Every line of the data must be copied exactly.

▶ DATA SUPPLIED:
☆ ☆ ☆

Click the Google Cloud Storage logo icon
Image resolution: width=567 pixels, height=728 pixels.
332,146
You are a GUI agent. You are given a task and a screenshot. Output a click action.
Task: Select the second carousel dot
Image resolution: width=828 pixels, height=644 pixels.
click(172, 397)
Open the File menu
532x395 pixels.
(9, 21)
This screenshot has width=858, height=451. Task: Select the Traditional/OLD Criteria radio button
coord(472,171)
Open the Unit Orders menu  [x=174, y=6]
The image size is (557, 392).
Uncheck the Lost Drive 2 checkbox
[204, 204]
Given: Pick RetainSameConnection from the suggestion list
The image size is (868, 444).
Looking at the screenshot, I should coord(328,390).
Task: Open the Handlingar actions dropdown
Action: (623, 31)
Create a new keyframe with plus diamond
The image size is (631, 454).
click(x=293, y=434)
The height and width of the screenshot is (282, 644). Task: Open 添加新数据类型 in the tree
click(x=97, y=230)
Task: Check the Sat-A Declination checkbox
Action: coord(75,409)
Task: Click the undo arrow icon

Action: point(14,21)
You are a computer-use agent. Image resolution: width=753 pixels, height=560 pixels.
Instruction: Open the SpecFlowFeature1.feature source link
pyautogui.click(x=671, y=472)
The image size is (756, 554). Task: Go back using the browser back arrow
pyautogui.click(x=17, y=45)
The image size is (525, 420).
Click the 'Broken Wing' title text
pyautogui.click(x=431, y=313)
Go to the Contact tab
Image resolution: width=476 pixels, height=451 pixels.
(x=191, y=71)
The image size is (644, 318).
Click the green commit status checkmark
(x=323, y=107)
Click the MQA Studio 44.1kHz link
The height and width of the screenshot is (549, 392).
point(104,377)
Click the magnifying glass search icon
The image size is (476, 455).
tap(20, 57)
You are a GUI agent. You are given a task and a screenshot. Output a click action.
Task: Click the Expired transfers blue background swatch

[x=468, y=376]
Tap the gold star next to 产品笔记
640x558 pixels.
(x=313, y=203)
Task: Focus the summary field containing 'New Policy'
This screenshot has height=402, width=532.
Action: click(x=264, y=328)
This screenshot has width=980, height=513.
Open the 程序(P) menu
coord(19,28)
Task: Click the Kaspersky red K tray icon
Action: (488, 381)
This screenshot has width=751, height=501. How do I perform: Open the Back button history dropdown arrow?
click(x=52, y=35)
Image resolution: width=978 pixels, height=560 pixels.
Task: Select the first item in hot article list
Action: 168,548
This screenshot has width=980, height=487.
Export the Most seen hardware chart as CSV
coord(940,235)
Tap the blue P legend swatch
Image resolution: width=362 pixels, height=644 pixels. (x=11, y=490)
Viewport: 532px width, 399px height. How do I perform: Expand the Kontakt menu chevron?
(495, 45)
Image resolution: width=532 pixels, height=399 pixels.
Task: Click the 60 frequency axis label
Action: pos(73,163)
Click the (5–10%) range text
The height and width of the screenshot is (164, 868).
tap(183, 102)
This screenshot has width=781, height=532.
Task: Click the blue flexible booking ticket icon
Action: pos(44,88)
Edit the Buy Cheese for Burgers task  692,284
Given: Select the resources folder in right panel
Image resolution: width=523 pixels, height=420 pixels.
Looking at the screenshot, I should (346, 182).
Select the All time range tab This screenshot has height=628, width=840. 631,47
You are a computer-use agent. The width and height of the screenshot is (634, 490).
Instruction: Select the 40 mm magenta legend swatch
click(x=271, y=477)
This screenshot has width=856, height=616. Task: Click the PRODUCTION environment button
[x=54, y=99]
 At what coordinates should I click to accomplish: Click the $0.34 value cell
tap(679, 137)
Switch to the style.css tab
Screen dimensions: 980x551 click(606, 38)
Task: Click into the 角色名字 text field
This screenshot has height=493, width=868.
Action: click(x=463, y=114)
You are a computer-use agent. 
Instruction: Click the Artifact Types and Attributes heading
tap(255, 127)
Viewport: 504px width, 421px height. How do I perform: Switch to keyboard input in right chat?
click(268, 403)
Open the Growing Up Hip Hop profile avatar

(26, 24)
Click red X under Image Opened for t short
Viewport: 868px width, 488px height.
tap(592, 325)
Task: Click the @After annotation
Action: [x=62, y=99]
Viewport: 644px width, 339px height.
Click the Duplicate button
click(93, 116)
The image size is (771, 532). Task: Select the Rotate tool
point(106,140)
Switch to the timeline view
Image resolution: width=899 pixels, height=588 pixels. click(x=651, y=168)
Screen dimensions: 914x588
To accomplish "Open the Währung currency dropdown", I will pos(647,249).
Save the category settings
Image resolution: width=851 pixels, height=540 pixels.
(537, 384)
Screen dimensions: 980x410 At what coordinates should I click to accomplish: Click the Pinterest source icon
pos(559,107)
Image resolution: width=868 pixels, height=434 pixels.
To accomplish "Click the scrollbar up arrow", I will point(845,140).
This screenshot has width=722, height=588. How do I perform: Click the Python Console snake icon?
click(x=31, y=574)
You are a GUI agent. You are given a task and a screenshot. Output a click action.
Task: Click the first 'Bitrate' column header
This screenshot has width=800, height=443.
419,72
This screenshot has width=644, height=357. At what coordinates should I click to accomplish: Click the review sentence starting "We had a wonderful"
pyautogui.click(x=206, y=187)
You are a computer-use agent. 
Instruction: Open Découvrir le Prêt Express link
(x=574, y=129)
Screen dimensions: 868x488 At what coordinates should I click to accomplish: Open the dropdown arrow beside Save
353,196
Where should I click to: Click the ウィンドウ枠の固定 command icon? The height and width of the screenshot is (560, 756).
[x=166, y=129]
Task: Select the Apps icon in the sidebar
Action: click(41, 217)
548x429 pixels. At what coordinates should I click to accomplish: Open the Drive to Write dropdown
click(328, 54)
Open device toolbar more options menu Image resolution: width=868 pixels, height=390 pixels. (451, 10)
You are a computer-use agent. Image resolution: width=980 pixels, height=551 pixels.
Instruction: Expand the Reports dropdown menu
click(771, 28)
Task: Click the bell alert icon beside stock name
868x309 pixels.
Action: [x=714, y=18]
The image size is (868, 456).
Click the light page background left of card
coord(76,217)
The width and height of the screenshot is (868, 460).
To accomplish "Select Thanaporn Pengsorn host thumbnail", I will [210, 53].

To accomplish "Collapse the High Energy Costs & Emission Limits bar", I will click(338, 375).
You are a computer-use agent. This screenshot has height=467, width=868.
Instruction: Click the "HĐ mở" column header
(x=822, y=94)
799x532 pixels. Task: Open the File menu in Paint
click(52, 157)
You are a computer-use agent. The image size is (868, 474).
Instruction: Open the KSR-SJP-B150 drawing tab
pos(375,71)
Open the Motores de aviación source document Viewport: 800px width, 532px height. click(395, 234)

☆ ☆ ☆

▶ EXERCISE ANSWER:
Click the Google Cloud Storage logo icon
Image resolution: width=567 pixels, height=728 pixels.
332,146
You are a GUI agent. You are given a task and a screenshot. Output a click action.
Task: Select the second carousel dot
Image resolution: width=828 pixels, height=644 pixels.
click(172, 397)
Open the File menu
532x395 pixels.
(9, 21)
This screenshot has width=858, height=451. Task: Select the Traditional/OLD Criteria radio button
coord(472,171)
Open the Unit Orders menu  [x=174, y=6]
The image size is (557, 392).
Uncheck the Lost Drive 2 checkbox
[204, 204]
Given: Pick RetainSameConnection from the suggestion list
The image size is (868, 444).
Looking at the screenshot, I should coord(328,390).
Task: Open the Handlingar actions dropdown
Action: (623, 31)
Create a new keyframe with plus diamond
The image size is (631, 454).
click(x=293, y=434)
The height and width of the screenshot is (282, 644). Task: Open 添加新数据类型 in the tree
click(x=97, y=230)
Task: Check the Sat-A Declination checkbox
Action: coord(75,409)
Task: Click the undo arrow icon

Action: point(14,21)
You are a computer-use agent. Image resolution: width=753 pixels, height=560 pixels.
Instruction: Open the SpecFlowFeature1.feature source link
pyautogui.click(x=671, y=472)
The image size is (756, 554). Task: Go back using the browser back arrow
pyautogui.click(x=17, y=45)
The image size is (525, 420).
Click the 'Broken Wing' title text
pyautogui.click(x=431, y=313)
Go to the Contact tab
Image resolution: width=476 pixels, height=451 pixels.
(x=191, y=71)
The image size is (644, 318).
Click the green commit status checkmark
(x=323, y=107)
Click the MQA Studio 44.1kHz link
The height and width of the screenshot is (549, 392).
point(104,377)
Click the magnifying glass search icon
The image size is (476, 455).
tap(20, 57)
You are a GUI agent. You are given a task and a screenshot. Output a click action.
Task: Click the Expired transfers blue background swatch

[x=468, y=376]
Tap the gold star next to 产品笔记
640x558 pixels.
(x=313, y=203)
Task: Focus the summary field containing 'New Policy'
This screenshot has height=402, width=532.
Action: click(x=264, y=328)
This screenshot has width=980, height=513.
Open the 程序(P) menu
coord(19,28)
Task: Click the Kaspersky red K tray icon
Action: (488, 381)
This screenshot has width=751, height=501. How do I perform: Open the Back button history dropdown arrow?
click(x=52, y=35)
Image resolution: width=978 pixels, height=560 pixels.
Task: Select the first item in hot article list
Action: 168,548
This screenshot has width=980, height=487.
Export the Most seen hardware chart as CSV
coord(940,235)
Tap the blue P legend swatch
Image resolution: width=362 pixels, height=644 pixels. (x=11, y=490)
Viewport: 532px width, 399px height. How do I perform: Expand the Kontakt menu chevron?
(495, 45)
Image resolution: width=532 pixels, height=399 pixels.
Task: Click the 60 frequency axis label
Action: pos(73,163)
Click the (5–10%) range text
The height and width of the screenshot is (164, 868).
tap(183, 102)
This screenshot has width=781, height=532.
Task: Click the blue flexible booking ticket icon
Action: pos(44,88)
Edit the Buy Cheese for Burgers task  692,284
Given: Select the resources folder in right panel
Image resolution: width=523 pixels, height=420 pixels.
Looking at the screenshot, I should (346, 182).
Select the All time range tab This screenshot has height=628, width=840. 631,47
You are a computer-use agent. The width and height of the screenshot is (634, 490).
Instruction: Select the 40 mm magenta legend swatch
click(x=271, y=477)
This screenshot has width=856, height=616. Task: Click the PRODUCTION environment button
[x=54, y=99]
 At what coordinates should I click to accomplish: Click the $0.34 value cell
tap(679, 137)
Switch to the style.css tab
Screen dimensions: 980x551 click(606, 38)
Task: Click into the 角色名字 text field
This screenshot has height=493, width=868.
Action: click(x=463, y=114)
You are a computer-use agent. 
Instruction: Click the Artifact Types and Attributes heading
tap(255, 127)
Viewport: 504px width, 421px height. How do I perform: Switch to keyboard input in right chat?
click(268, 403)
Open the Growing Up Hip Hop profile avatar

(26, 24)
Click red X under Image Opened for t short
Viewport: 868px width, 488px height.
tap(592, 325)
Task: Click the @After annotation
Action: [x=62, y=99]
Viewport: 644px width, 339px height.
Click the Duplicate button
click(93, 116)
The image size is (771, 532). Task: Select the Rotate tool
point(106,140)
Switch to the timeline view
Image resolution: width=899 pixels, height=588 pixels. click(x=651, y=168)
Screen dimensions: 914x588
To accomplish "Open the Währung currency dropdown", I will pos(647,249).
Save the category settings
Image resolution: width=851 pixels, height=540 pixels.
(537, 384)
Screen dimensions: 980x410 At what coordinates should I click to accomplish: Click the Pinterest source icon
pos(559,107)
Image resolution: width=868 pixels, height=434 pixels.
To accomplish "Click the scrollbar up arrow", I will point(845,140).
This screenshot has width=722, height=588. How do I perform: Click the Python Console snake icon?
click(x=31, y=574)
You are a GUI agent. You are given a task and a screenshot. Output a click action.
Task: Click the first 'Bitrate' column header
This screenshot has width=800, height=443.
419,72
This screenshot has width=644, height=357. At what coordinates should I click to accomplish: Click the review sentence starting "We had a wonderful"
pyautogui.click(x=206, y=187)
You are a computer-use agent. 
Instruction: Open Découvrir le Prêt Express link
(x=574, y=129)
Screen dimensions: 868x488 At what coordinates should I click to accomplish: Open the dropdown arrow beside Save
353,196
Where should I click to: Click the ウィンドウ枠の固定 command icon? The height and width of the screenshot is (560, 756).
[x=166, y=129]
Task: Select the Apps icon in the sidebar
Action: click(41, 217)
548x429 pixels. At what coordinates should I click to accomplish: Open the Drive to Write dropdown
click(328, 54)
Open device toolbar more options menu Image resolution: width=868 pixels, height=390 pixels. (451, 10)
You are a computer-use agent. Image resolution: width=980 pixels, height=551 pixels.
Instruction: Expand the Reports dropdown menu
click(771, 28)
Task: Click the bell alert icon beside stock name
868x309 pixels.
Action: [x=714, y=18]
The image size is (868, 456).
Click the light page background left of card
coord(76,217)
The width and height of the screenshot is (868, 460).
To accomplish "Select Thanaporn Pengsorn host thumbnail", I will [210, 53].

To accomplish "Collapse the High Energy Costs & Emission Limits bar", I will click(338, 375).
You are a computer-use agent. This screenshot has height=467, width=868.
Instruction: Click the "HĐ mở" column header
(x=822, y=94)
799x532 pixels. Task: Open the File menu in Paint
click(52, 157)
You are a computer-use agent. The image size is (868, 474).
Instruction: Open the KSR-SJP-B150 drawing tab
pos(375,71)
Open the Motores de aviación source document Viewport: 800px width, 532px height. click(395, 234)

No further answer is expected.